Reducing the use of plastic and producing more natural alternatives remains the fundamental challenge of the ecological transition. It is also the issue of circularity and waste management in order to avoid mass production which has had a considerable impact on the environment and its various ecosystems.
The fashion industry produces an astronomical volume of more than 100 billion garments each year. 60 per cent of these are made with fossil fuels (plastic) and 85 per cent will end up in a landfill before the year is out. This being the case, it is imperative that we rethink our clothing needs and adopt a much more sober attitude towards our consumption.
Mycelium for biodegrading plastic molecules?
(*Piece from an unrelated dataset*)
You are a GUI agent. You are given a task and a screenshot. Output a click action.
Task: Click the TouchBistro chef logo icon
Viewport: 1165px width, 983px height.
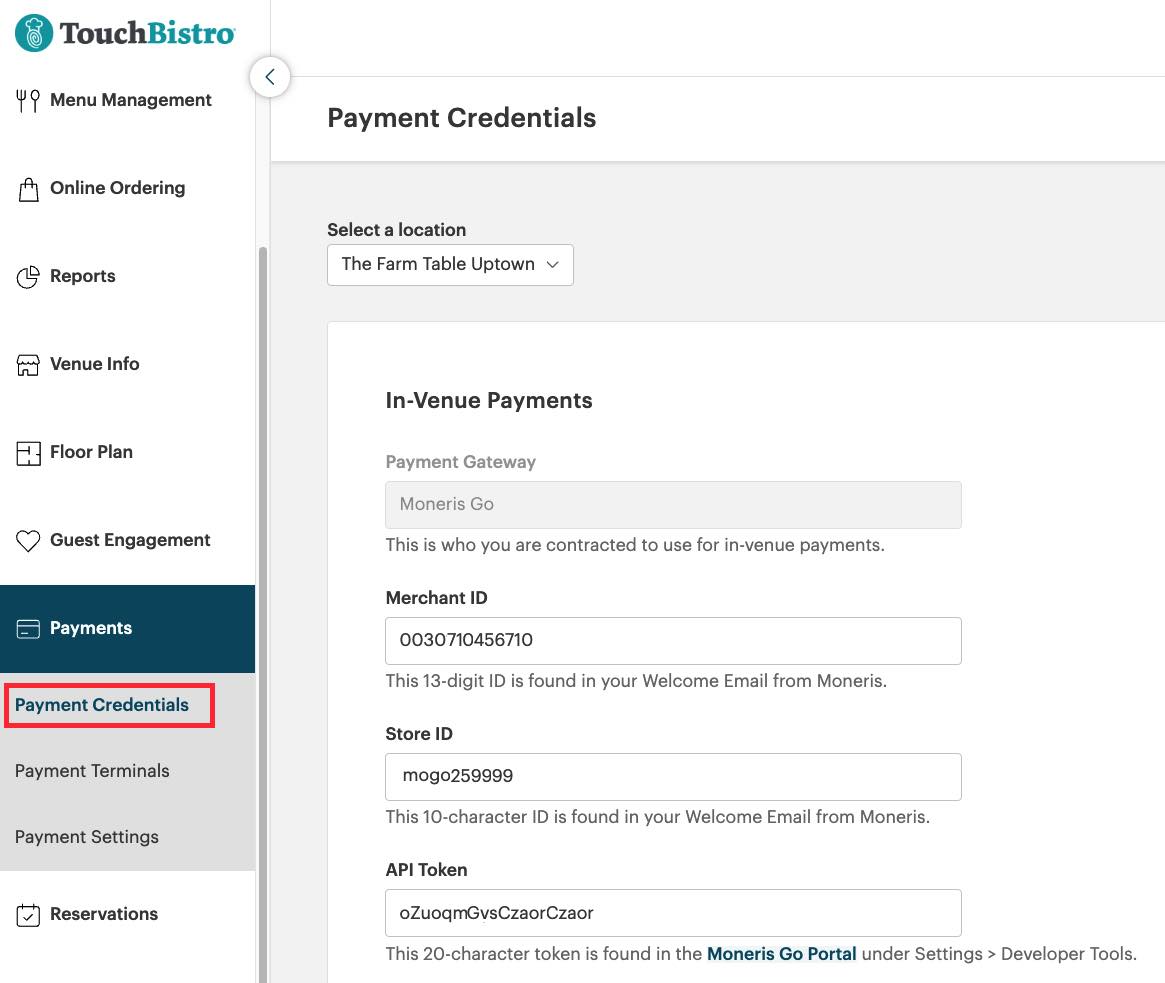coord(33,33)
If fungi, and more specifically their mycelium, are able to biodegrade the main components of textiles (cellulose and in some cases more complex plastic molecules), it is therefore possible to rethink the linearity of the textile industry. Beyond the decomposition of waste, the mycelium (“roots” of fungi) can produce mycelium-based materials, which have a leather-like appearance for use in fashion.
Annah-Ololade Sangosanya has investigated this as a way of offering fashion an alternative that is both sustainable and environmentally friendly. She first studied biological engineering (M. eng in biology, INSA Toulouse) and more particularly microbiology and genetic engineering. Passionate about the environment and fashion, she uses her knowledge for sustainable purposes and wishes to contribute to a better and less polluting world. With her master’s degree in hand, she went to Barcelona to study at the Fabricademy, where she learned how to use new technologies, biology and digital manufacturing (3D design, rapid prototyping, electronics) to develop a more sustainable textile design and start her project: The Purhyphae Project.
What is The Purhyphae Project?
In her final year project, The Pure Hyphae Project (or Purhyphae Project), Annah-Ololade investigated the biodegradation of textile waste using mycelium and succeeded in combining biology, textile design and sustainability. The results of these very promising experiments led her to a new flexible composite material based on mycelium, textile waste and coffee grounds, which requires only waste, very few resources and little energy to grow.
Flexible leather-like mycelial materials
In her study, Annah Ololade succeeded in producing flexible mycelial materials by biodegrading various combinations of denim textile waste, synthetic textile waste, food waste and used coffee grounds.
The mycelium used is from the oyster mushroom (Pleurotus ostreatus). The results show that the mycelium of P. ostreatus (oyster mushroom) grows on all combinations of food waste (vegetable peelings and coffee grounds) with textile waste (synthetic textiles and denim textiles) and even on denim textile waste only.
“In my experiments, I observed that the mycelium did not fully degrade the fibres, but only partially digested them, resulting in a composite of the mycelium and the rest of its substrate. Given the flexible nature of the substrate, the composite of textile and food waste mycelium is also malleable, and therefore interesting for potential textile applications,” explains Annah-Ololade.
Circularity to reduce environmental problems
A soft composite post-treatment protocol using low energy and natural components (heat, water, glycerol and beeswax) was created to make a leather-like composite fungal material.“The whole process of partial biodegradation of textile and food waste mixtures, followed by post-treatment, is a sustainable process. It could allow textiles to be processed in a circular way and therefore close the loop of the current linear model, offering the possibility of disposing of poorly recycled waste and reducing the associated environmental impacts,” she adds. « This project is still in the research and development phase. I am currently working on defining and improving the efficiency of this process to see if commercial operation is possible. »
How does it work ?
More concretely, textile waste is shredded and mixed with ground coffee waste, moistened, placed in a Petri dish* and sterilised in an autoclave**. Once sterilised, the mixture is inoculated with mycelium and placed in an incubator at 30°C, with high humidity. Once the mycelium has colonised the entire substrate, it can be processed into a composite material. The composite is hot-pressed, plasticised in a glycerol bath and coated with wax.
*A transparent shallow cylindrical glass box with a lid
**High-temperature, high-pressure sterilisation instrument.